- _Selected extract_:
-- START --

Will let you know how awesome it is!


----------



## linvillegorge (Jul 6, 2009)

my face for most of the runs in Deeper


----------



## Triple8Sol (Nov 24, 2008)

Went to the local Deeper premier last month. Truly epic movie. It's a must see for powderhounds.


----------



## cpt_usa (Sep 30, 2010)

anyone know where to DL snowboard movies online? haven't managed to find many torrents.


----------



## linvillegorge (Jul 6, 2009)

cpt_usa said:


> anyone know where to DL snowboard movies online? haven't managed to find many torrents.


:laugh:

wow


----------



## killclimbz (Aug 10, 2007)

Ok besides for ripping off the guys who make these movies for us.

I read that Deeper is available on Itunes for a $2.99 download. That is a modest price for a great movie. So get it and help contribute to JJ making more movies in the future.


----------



## david_z (Dec 14, 2009)

linvillegorge said:


> my face for most of the runs in Deeper


Ditto that.


----------



## david_z (Dec 14, 2009)

cpt_usa said:


> anyone know where to DL snowboard movies online? haven't managed to find many torrents.


They're out there, but snowboarding is such a niche sport that you're never really going to be able to find this year's films right away. You want "First Descent", it's available. You want "The B-Movie", you can find it. But it will take a few months to get the newer movies.

-- END --

- _Recorded data_:

-- START --

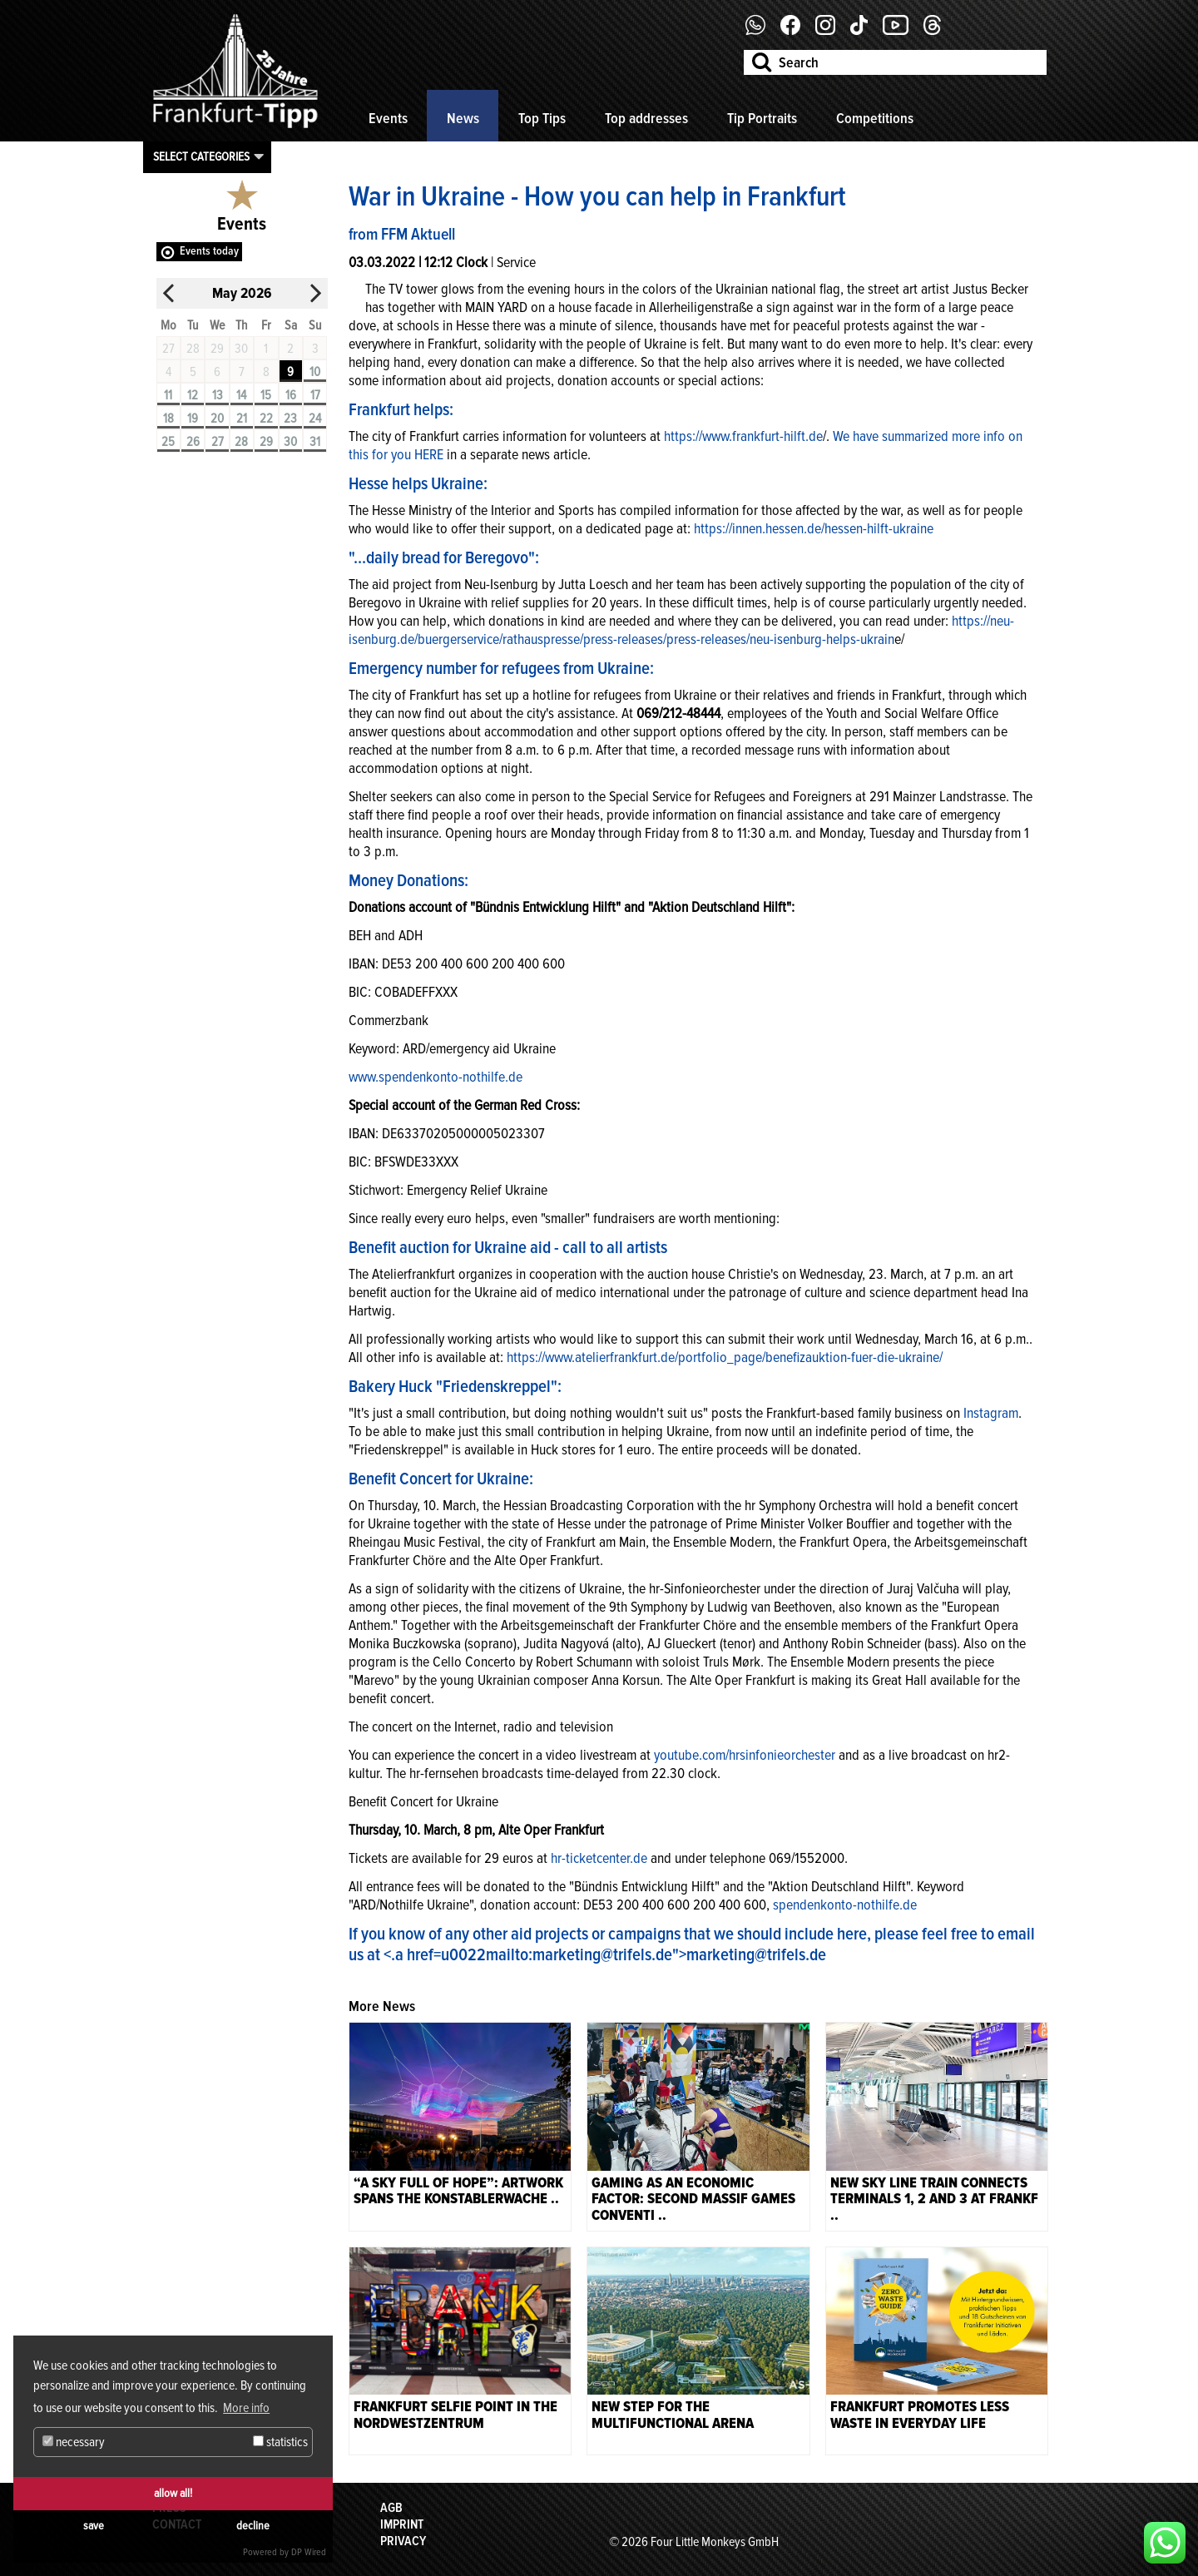  I want to click on 31, so click(314, 441).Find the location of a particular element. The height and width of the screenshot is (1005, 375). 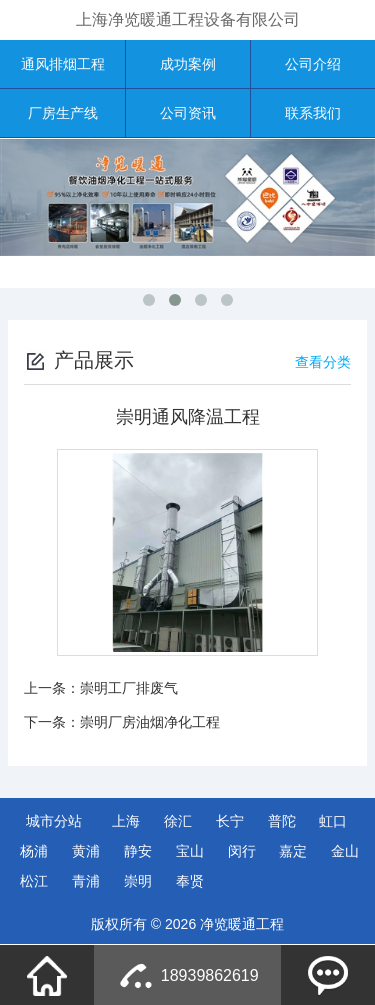

崇明工厂排废气 is located at coordinates (129, 688).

-- END --

- _Exercise prompt_:
Answer these about the snowboard movie thread above:
1. Where did Triple8Sol see Deeper?
2. What price does killclimbz give for downloading Deeper on iTunes?
3. Which two films does david_z say can be found?

- _Problem solution_:
1. At the local Deeper premier, last month.
2. $2.99.
3. "First Descent" and "The B-Movie".